Collection entries
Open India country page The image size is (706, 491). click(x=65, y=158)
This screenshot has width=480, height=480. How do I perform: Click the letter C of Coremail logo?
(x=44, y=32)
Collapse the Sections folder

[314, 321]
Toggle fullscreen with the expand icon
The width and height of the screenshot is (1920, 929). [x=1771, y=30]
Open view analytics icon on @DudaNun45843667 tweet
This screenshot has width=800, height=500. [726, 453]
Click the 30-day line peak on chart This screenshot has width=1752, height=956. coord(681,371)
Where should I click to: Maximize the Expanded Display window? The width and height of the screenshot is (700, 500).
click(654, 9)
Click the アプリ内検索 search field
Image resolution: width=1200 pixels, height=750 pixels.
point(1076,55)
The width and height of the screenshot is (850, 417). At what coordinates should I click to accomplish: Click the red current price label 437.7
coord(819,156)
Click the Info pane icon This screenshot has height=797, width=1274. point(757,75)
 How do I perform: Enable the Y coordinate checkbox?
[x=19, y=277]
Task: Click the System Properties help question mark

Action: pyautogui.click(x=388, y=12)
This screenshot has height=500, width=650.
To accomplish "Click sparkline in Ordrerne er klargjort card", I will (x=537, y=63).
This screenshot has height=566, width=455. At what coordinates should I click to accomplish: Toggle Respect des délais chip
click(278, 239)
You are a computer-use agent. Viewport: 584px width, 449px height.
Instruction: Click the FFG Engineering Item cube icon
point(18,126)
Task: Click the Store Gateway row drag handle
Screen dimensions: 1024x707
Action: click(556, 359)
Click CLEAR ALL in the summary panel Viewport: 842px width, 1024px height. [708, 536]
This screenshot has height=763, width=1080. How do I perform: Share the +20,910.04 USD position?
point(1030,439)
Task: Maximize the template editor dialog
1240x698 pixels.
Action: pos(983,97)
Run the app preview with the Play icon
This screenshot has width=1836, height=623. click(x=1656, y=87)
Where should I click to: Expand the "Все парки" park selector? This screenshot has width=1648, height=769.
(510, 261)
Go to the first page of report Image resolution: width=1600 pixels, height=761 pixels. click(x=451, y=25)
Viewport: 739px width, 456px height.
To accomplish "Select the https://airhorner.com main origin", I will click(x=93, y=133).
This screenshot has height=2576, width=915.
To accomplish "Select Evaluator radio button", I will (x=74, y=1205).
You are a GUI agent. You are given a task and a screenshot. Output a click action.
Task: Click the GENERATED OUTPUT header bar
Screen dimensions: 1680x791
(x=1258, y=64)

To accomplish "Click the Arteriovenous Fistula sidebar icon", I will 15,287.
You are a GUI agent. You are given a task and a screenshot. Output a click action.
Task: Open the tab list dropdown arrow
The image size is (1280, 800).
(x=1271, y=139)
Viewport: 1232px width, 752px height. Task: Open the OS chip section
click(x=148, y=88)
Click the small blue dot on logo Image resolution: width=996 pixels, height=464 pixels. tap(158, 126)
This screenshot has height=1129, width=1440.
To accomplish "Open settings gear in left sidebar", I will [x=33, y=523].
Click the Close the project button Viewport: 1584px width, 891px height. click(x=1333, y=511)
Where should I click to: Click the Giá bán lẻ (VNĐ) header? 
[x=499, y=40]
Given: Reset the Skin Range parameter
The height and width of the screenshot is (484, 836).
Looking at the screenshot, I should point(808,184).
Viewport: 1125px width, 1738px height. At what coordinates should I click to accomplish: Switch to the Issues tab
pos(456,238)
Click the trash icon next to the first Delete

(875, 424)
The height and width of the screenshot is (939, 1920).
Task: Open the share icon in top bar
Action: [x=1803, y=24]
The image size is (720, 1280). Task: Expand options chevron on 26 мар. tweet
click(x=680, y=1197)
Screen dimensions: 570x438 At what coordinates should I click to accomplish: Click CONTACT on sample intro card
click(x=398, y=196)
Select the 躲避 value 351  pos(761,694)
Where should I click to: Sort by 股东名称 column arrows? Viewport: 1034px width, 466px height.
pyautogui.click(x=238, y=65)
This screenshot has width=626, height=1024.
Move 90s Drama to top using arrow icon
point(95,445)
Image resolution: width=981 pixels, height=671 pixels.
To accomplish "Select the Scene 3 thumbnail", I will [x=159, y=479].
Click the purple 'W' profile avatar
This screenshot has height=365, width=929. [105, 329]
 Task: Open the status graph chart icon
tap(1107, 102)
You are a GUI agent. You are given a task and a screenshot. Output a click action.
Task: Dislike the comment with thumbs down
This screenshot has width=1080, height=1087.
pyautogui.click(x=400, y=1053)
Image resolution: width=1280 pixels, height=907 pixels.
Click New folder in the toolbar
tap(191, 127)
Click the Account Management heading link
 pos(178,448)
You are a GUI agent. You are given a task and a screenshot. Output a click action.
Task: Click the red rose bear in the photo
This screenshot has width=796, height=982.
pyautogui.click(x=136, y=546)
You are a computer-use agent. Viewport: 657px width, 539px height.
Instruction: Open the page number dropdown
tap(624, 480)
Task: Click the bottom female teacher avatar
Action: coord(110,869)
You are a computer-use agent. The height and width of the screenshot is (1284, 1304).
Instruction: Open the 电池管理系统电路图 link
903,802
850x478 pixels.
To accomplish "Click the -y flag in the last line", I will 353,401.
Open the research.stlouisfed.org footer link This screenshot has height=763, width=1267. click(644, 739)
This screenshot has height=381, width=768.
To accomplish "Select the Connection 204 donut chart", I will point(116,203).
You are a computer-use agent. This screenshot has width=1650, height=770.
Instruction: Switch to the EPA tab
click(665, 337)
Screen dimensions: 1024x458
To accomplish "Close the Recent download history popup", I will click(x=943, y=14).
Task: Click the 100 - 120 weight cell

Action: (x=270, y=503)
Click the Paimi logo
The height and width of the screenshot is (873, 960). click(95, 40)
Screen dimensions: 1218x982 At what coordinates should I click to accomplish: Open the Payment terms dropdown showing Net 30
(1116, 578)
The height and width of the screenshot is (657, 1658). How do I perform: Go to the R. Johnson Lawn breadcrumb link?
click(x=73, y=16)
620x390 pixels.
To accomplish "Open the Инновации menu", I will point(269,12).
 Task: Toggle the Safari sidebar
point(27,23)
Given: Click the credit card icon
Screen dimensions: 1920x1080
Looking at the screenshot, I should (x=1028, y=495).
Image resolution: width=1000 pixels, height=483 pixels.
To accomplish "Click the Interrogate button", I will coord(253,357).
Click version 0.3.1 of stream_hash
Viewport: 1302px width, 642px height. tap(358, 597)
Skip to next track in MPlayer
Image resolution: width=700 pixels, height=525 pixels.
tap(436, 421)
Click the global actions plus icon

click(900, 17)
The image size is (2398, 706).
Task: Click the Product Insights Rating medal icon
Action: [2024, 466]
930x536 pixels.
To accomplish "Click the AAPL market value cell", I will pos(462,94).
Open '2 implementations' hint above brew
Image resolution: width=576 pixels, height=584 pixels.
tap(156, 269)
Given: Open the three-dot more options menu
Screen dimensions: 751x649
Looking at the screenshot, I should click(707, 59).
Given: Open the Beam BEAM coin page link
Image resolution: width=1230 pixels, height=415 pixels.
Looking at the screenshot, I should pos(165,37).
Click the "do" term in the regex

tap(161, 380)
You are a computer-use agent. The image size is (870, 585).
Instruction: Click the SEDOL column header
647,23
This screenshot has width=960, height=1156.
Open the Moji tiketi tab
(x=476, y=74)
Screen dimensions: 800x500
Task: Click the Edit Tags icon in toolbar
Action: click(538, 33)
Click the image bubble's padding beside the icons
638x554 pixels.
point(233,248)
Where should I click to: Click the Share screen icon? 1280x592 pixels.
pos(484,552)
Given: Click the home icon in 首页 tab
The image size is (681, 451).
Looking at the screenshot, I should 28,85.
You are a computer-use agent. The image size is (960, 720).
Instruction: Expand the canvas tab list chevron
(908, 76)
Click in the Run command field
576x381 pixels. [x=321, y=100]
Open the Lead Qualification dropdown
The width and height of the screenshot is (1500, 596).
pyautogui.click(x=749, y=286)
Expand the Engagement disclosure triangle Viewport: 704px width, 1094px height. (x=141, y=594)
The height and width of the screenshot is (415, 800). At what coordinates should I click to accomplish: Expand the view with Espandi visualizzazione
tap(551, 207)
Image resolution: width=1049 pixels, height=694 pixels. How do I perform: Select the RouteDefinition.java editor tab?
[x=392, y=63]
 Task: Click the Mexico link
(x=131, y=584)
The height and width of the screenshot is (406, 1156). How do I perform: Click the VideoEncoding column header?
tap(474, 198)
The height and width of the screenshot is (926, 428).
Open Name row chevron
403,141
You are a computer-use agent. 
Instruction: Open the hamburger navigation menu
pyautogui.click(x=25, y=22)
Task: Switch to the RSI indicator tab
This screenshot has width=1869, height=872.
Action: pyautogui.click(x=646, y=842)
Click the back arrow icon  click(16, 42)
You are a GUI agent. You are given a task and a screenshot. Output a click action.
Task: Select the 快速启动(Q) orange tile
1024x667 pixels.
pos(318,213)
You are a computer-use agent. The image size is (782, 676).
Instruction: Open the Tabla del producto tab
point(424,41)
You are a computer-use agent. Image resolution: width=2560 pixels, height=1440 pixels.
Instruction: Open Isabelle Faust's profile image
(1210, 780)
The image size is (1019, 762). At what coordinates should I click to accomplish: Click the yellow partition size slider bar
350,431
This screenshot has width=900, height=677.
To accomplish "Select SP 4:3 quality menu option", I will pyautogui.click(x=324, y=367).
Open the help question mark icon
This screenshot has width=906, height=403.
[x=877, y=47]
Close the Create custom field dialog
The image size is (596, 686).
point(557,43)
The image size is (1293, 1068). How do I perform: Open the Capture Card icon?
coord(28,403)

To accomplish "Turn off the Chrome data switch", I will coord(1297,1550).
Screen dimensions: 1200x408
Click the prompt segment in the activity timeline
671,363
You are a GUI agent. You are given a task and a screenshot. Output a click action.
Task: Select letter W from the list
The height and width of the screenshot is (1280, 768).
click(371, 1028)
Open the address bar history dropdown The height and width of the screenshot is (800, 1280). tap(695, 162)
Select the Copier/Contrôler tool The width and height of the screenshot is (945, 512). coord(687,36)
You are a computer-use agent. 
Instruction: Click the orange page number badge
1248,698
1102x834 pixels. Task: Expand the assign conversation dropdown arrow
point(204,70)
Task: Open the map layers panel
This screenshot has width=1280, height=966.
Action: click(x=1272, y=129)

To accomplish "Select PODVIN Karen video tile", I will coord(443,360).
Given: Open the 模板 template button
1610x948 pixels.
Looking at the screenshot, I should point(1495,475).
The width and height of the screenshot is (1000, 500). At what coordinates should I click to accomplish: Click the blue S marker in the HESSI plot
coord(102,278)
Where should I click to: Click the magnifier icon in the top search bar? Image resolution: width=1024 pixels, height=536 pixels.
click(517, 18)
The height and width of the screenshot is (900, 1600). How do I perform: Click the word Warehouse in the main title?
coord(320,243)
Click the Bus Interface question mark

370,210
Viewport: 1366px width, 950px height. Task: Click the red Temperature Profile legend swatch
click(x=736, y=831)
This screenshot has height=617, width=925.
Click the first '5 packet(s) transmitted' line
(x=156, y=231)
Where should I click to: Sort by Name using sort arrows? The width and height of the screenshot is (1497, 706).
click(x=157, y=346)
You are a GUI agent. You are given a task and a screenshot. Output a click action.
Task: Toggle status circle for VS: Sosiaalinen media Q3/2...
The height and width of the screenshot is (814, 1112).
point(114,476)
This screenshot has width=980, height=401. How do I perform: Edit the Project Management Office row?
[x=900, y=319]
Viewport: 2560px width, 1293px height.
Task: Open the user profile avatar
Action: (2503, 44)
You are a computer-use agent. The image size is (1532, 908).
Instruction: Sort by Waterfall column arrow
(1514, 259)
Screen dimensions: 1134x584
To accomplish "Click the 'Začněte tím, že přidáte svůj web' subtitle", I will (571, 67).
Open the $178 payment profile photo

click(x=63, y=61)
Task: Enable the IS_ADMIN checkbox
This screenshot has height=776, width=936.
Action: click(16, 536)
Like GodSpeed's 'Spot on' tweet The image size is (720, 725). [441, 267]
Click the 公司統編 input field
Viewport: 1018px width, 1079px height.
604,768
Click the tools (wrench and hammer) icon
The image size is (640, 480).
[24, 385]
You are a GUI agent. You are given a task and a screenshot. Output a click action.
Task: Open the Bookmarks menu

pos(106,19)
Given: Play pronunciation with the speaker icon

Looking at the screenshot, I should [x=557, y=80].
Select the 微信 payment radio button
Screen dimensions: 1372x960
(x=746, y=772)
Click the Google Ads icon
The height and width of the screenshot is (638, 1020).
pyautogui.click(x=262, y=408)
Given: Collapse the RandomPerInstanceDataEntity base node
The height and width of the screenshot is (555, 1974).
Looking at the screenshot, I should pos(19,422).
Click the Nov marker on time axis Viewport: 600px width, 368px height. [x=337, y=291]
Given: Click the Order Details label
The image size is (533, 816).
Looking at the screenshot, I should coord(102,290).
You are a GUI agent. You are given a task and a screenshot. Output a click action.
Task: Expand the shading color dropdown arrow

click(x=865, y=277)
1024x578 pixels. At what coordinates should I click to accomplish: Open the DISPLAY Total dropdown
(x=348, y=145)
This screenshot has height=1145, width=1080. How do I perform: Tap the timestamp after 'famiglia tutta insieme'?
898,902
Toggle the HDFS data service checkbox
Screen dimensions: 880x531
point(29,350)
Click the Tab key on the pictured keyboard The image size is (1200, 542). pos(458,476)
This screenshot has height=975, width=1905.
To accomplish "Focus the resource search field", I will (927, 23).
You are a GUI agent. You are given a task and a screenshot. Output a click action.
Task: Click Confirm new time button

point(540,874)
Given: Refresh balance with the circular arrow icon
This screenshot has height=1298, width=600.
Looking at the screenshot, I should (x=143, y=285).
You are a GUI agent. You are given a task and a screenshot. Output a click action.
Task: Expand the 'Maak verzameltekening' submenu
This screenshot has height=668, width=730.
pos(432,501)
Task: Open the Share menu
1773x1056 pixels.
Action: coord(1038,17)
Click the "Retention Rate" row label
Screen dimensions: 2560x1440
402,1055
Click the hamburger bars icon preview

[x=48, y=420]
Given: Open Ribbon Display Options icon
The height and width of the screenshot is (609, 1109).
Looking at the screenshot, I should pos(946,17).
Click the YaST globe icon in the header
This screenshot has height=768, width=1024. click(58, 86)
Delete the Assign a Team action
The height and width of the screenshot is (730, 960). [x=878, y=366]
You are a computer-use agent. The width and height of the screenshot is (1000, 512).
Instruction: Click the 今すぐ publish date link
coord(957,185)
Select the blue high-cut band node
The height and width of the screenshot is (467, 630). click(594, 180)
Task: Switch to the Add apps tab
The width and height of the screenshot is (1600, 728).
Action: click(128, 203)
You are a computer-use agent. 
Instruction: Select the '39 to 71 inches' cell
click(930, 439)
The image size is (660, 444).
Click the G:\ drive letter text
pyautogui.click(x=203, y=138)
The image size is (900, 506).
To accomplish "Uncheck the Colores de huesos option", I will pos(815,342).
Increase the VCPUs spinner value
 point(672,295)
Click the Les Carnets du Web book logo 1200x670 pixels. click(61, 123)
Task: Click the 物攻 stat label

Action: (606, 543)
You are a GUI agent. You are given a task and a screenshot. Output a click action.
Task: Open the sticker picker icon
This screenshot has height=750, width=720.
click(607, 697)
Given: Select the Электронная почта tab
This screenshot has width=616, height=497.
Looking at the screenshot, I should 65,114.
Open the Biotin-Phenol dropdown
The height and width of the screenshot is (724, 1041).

*Problem to work on*. Reproduce verbatim the lines above, from the line with "Instruction: Click the SEDOL column header" through the line with "This screenshot has width=960, height=1156.".

*Answer section*.
Instruction: Click the SEDOL column header
647,23
This screenshot has width=960, height=1156.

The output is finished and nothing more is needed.